[[ EXTRACTED INFORMATION open ]]

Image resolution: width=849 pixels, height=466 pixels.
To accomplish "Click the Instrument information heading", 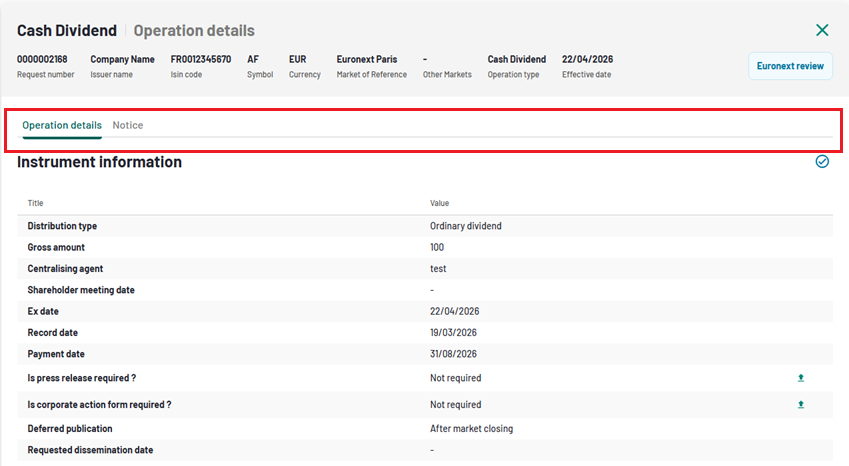I will 100,162.
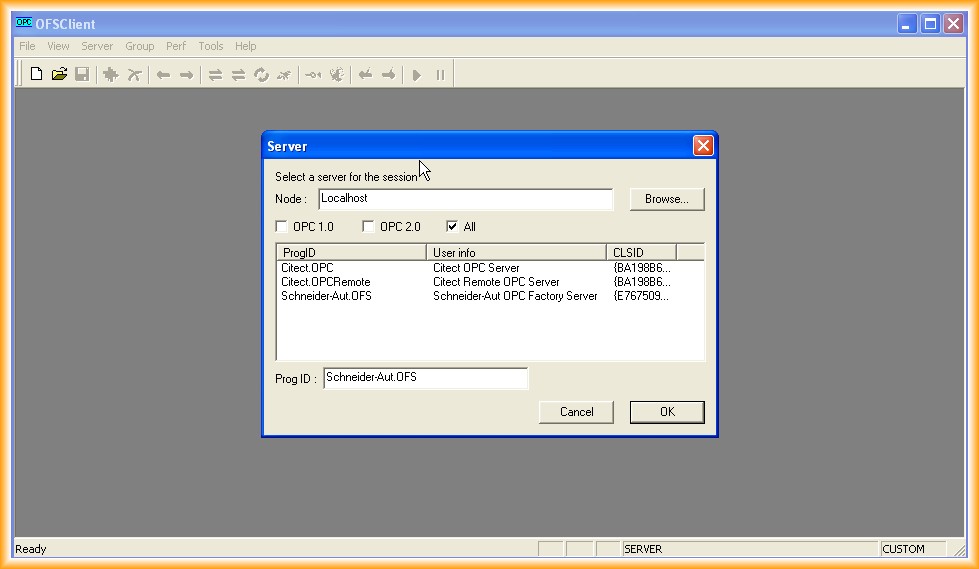Click the circular refresh toolbar icon
Image resolution: width=979 pixels, height=569 pixels.
tap(262, 75)
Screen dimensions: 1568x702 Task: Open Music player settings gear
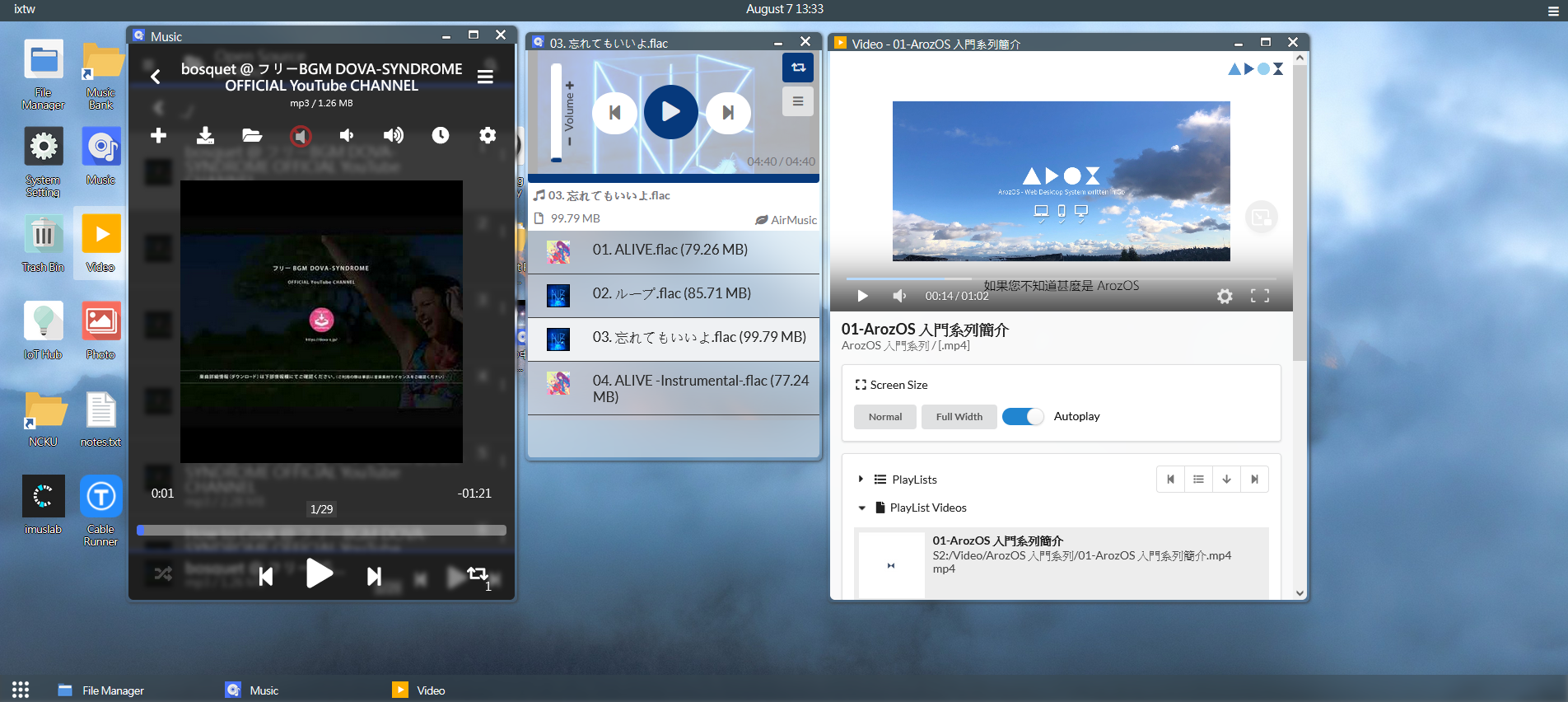488,135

[[ EXTRACTED INFORMATION closed ]]

• [WHAT IS NEEDED]
Your answer must be an exact copy of the lines from the one with "Screen dimensions: 1568x702" through the final line of the data, both included, without any pictures.

• [FINISHED EXERCISE]
Screen dimensions: 1568x702 Task: Open Music player settings gear
488,135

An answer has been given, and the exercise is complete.